Some people today try to sit down with their parents in the hopes of giving them their perspective on politics, culture, or the world at large. Generally information they learned on the internet. Commonly they are met with vacant stares, disinterest, or even anger, and are soon forced to admit defeat. The Baby Boomer generation was to be the first raised from infancy with a television in the household. The television is the Boomer Generation’s third parent, whomever contests the TV’s narratives will be fought with all the potent vigor of defending a family member. Any successful attack on mainstream propaganda that is landed by someone of later generations, will later be washed away as soon as the boomer sits down with their third parent for their daily lesson.  This, coupled with the most successful quality of life in the history of humanity (now squandered) and we find in the mainstream-imbiber a rock solid allegiance to the system.

Newer generations have no real idea what it is like to have a culture which is not in constant opposition to them, to have a sense community. Examining generational divides we start to understand the effectiveness of the youthful resentment pushed in the 90s by media giants like MTV, creating a culture of generational disdain, culminating in the war between Slackers and the Corporate class.

This battle took many forms that would eventually outpace the creative energy of the slackers, leaving them with an ineffective hedonism and a stunted youth that would become the outline of the “bugman”. College culture of the 90s lost it’s clever aloofness, succumbing to the emerging ills of learned institutions we see today: deconstructivist critical theory and the victim hierarchy. Eventually a corporatized culture emerged with a rank and file false-sincerity that fell right in line with business HR departments. This spelled doom for the Slacker’s signature trait of disinterested ideological aloofness. The corporate class, on the other hand, had no such problem, as they had no foundation in genuine cultural competition. The culture inside the corporate entity was protected from a natural selection pressure that the Slackers were under.

Like all cultures that champion creative alternatives to a prevailing system, the Slacker was destined to be crushed. The care-free attitude of 90s hacky-sack and brightly-colored fashion was consumed by it’s own nihilism, before collectivization could give the corporate caste any real opposition.
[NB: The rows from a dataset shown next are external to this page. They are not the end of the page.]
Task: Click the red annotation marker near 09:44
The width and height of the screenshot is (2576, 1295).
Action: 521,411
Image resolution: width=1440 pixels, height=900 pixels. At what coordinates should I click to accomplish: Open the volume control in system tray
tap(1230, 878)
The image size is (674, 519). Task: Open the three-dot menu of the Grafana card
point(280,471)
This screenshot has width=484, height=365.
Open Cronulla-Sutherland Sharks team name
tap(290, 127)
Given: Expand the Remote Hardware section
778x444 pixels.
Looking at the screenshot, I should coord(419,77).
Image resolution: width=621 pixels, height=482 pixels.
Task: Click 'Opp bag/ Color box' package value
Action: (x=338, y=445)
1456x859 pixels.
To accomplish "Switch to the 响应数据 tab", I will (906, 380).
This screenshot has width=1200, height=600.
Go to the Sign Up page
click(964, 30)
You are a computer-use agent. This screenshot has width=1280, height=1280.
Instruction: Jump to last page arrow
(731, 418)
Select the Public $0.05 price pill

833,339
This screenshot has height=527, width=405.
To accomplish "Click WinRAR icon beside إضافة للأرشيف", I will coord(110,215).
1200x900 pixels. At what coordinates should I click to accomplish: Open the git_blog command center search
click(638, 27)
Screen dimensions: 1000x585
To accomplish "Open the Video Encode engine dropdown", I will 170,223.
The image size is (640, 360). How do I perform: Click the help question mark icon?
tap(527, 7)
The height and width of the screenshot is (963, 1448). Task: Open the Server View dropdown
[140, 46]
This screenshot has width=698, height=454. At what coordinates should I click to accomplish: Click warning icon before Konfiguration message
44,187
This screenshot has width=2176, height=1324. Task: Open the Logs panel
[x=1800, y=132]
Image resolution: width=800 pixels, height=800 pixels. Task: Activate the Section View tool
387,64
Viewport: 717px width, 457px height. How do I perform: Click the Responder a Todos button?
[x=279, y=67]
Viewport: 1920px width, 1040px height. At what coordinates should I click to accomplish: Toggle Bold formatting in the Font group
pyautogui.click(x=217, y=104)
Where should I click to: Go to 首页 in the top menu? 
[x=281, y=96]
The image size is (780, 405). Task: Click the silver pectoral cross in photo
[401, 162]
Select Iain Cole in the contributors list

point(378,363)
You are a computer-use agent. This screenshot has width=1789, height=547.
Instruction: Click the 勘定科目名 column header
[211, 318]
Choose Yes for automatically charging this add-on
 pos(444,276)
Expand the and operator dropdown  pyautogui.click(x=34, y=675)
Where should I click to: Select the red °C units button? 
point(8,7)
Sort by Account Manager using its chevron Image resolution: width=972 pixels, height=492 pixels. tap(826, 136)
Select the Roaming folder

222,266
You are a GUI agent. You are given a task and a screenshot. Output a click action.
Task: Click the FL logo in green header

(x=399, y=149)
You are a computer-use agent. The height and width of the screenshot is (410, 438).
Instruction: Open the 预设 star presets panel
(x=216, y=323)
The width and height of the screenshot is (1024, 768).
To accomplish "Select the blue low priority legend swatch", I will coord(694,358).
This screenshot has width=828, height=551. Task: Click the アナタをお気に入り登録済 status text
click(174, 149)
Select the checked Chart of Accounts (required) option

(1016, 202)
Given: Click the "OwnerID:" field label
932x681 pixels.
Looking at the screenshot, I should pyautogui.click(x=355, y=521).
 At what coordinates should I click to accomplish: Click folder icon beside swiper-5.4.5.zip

A movement as such will shout “Down with the Man” until it becomes apparent who the man really is, then the process of cultural redirection spins that movement into backing the very thing they were fighting against in the first place, inevitably swallowing it whole and birthing horrors more heinous than Angrboða could imagine in her wildest womb-imaginings.

Alegria Art is the ‘organic art’ that emerged as our final and culminating creative form. We all know this style, the dumpy purple people on every corporate ad, the squiggly noodle arms in flat graphic style, with a label so Orwellian that it is indecipherable from satire. Alegria, meaning ‘joy’ in spanish, is the perfect word for the rootless art style of international and corporate capitalism. It comes from a place so devoid of humanity that it almost seems a hostile race of Aliens from space have put it in the consciousness of those whom they wish to conquer. It is an uncanny valley of non offensive aesthetic check-marking. Just as the Bolsheviks filled their public space with bleak, inhuman, brutalism to crush the will of the common man, Alegria represents the ever-present doom of the creative human spirit. A Pandora’s Box to hell wrapped in bubble wrap and glitter, spouting Lovecraftian psychic demons to eat the dreams of little children – consumed by the androgynous Alegrian purple creature who stands over the smouldering remnants of civilization to the sound of happy whistling and ukulele music.

The 90s Slacker rebelled without having a grasp on what true identity was, making the Slacker impotent right from the start. When a movement has no foundation, it has no means of building an architecture of defense. If we’ve learned anything from the Slackers, it is that without necessary defensive principles, any movement will find itself becoming part of the machine it rebelled against in the first place.